プロビジョニング プロファイルを Visual Studio にダウンロードする

Apple Developer アカウントで配布プロビジョニング プロファイルを作成したら、Visual Studio でダウンロードし、アプリの署名に使用できるようにします。

  1. Visual Studio で、[ツール] > [オプション] > [Xamarin] > [Apple アカウント] に移動します。
  2. [Apple Developer アカウント] ダイアログで、チームを選択し、[詳細の表示] をクリックします。
  3. [詳細] ダイアログで、新しいプロファイルが [プロビジョニング プロファイル] の一覧に表示されていることを確認します。 場合によって Visual Studio を再起動して、リストを最新の情報に更新する必要があります。
  4. [詳細] ダイアログで、[すべてのプロファイルのダウンロード] をクリックします。

プロビジョニング プロファイルは Windows にダウンロードされ、IDE がペアリングされている場合は Mac ビルド ホストにエクスポートされます。 詳細については、「iOS開発のための Mac とのペアリング」をご確認ください。

アプリの発行

Visual Studio では、App Store 配布用の .NET MAUI iOS アプリを公開し、App Store にアップロードできます。 ただし、App Store にアプリをアップロードする前に、次の作業を行う必要があります。

  • App Store Connect の App Store にアップロードするアプリのレコードを作成します。 このレコードには、App Store に表示されるアプリに関するすべての情報と、配布プロセスを通じてアプリ管理に必要なすべての情報が含まれます。 詳細については、developer.apple.com で「アプリ レコードの作成」をご覧ください。
  • アプリ固有のパスワードを作成します。 アプリ固有のパスワードの生成の詳細については、support.apple.com で、「App 用パスワードを使って Apple ID で App にサインインする」をご覧ください。

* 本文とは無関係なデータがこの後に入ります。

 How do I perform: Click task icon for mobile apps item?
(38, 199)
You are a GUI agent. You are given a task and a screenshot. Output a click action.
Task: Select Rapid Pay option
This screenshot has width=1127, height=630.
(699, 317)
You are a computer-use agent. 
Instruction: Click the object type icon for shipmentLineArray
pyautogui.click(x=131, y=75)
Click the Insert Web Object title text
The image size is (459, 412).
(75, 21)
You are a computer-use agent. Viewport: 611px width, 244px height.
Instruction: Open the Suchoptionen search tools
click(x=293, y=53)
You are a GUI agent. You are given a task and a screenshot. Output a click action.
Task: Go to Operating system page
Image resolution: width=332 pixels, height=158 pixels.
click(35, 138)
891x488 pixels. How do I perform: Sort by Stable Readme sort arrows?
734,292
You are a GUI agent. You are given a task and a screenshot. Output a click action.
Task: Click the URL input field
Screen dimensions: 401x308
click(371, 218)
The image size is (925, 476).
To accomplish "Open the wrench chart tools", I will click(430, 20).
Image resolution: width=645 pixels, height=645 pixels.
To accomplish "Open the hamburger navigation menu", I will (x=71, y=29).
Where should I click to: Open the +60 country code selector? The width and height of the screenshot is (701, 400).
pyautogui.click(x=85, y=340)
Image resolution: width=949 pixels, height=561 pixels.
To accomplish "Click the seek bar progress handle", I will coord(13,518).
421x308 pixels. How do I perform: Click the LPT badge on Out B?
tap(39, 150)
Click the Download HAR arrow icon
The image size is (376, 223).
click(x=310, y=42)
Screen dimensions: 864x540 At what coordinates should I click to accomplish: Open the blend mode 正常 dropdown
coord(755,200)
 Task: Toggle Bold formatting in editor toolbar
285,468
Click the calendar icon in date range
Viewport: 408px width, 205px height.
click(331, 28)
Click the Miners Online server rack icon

App Store 配布用の .NET MAUI iOS アプリを発行するには、次の手順を行います。

  1. Visual Studio で、IDE が Mac ビルド ホストとペアリングされていることを確認します。 詳細については、「iOS開発のための Mac とのペアリング」をご確認ください。

  2. Visual Studio のツール バーで、[デバッグ ターゲット] ドロップダウンを使用して、[iOS リモート デバイス] に続いて [リモート デバイス] を選択します。

    Visual Studio でリモート デバイスを選択します。

  3. Visual Studio のツール バーで、[ソリューション構成] ドロップダウンを使用して、デバッグ構成からリリース構成に変更します。

    Visual Studio でリリース構成を選択します。

  4. [ソリューション エクスプローラー] で、.NET MAUI アプリ プロジェクトを右クリックし、[プロパティ] を選択します。 次に、[iOS バンドル署名] タブに移動し、[スキーム][手動プロビジョニング] に、[署名 ID][配布 (自動)] に、[プロビジョニング プロファイル][自動] に設定されていることを確認します。

    Visual Studio の iOS の [バンドル署名] タブのスクリーンショット。

    これらの設定により、Info.plist 内のバンドル識別子 (プロジェクト ファイル内のアプリケーション ID プロパティの値と同じ) に基づいて、Visual Studio が正しいプロビジョニング プロファイルを選択するようになります。 または、[署名 ID] を適切な配布証明書に設定し、[プロビジョニング プロファイル] を Apple Developer Account で作成したプロファイルに設定します。

  5. [ソリューション エクスプローラー] で、.NET MAUI アプリ プロジェクトを右クリックし、[発行] を選択します。

    Visual Studio で [発行] メニュー項目を選択します。

    [アーカイブ マネージャー] が開き、Visual Studio によってアプリ バンドルのアーカイブが開始されます。

    Visual Studio のアーカイブ マネージャーのスクリーンショット。

    アーカイブ プロセスでは、選択したソリューション構成に [iOS バンドル署名] タブで指定した証明書プロファイルとプロビジョニング プロファイルを使用して、アプリに署名します。

  6. [アーカイブ マネージャー] で、アーカイブが正常に完了したら、アーカイブが選択されていることを確認し、[配布] ボタンを選択して、配布用にアプリをパッケージ化するプロセスを開始します。

    アーカイブが完了した Visual Studio のアーカイブ マネージャーのスクリーンショット。

    [配布 - チャネルの選択] ダイアログが表示されます。

  1. [配布 - チャネルの選択] ダイアログで、[App Store] ボタンを選択します。

    配布ダイアログで配布チャネルを選択するスクリーンショット。

  2. [配布 - 署名 ID] ダイアログで、署名 ID とプロビジョニング プロファイルを選択します。

    配布ダイアログで署名 ID を選択するスクリーンショット。

    Note

    アプリ用に作成された署名 ID およびプロビジョニング プロファイルと、選択した配布チャネルを使用してください。

  3. [配布 - 署名 ID] ダイアログで、[名前を付けて保存する] ボタンまたは [ストアにアップロードする] ボタンを選択します。 [名前を付けて保存する] ボタンを使用すると、アプリに再署名してファイル システム上の .ipa ファイルに公開する前にファイル名を入力し、後で Transporter などのアプリから App Store にアップロードできます。 [ストアにアップロードする] ボタンを使用すると、App Store にアップロードする前に、アプリに再署名して .ipa ファイルに公開します。

    1. [ストアにアップロードする] ボタンを選ぶと、Visual Studio で .ipa ファイルが作成された後に、[ストアの資格情報にアップロードする] ダイアログが表示されます。 [ストアの資格情報にアップロードする] ダイアログで、Apple ID とアプリ固有のパスワードを入力し、[OK] ボタンを選択します。

      アプリを App Store にアップロードするためにアプリ固有のパスワードを入力するスクリーンショット。

    App Store Connect でアプリケーション レコードを作成した場合、Visual Studio でアプリ パッケージが検証され、App Store にアップロードされます。

コマンド ライン インターフェイス (CLI) を使用して iOS アプリを発行する方法の詳細については、「コマンド ラインを使用した iOS アプリの公開」をご覧ください。

トラブルシューティング

Transporter を使用すると、App Store への正常な送信を停止するアプリ パッケージのエラーを特定できます。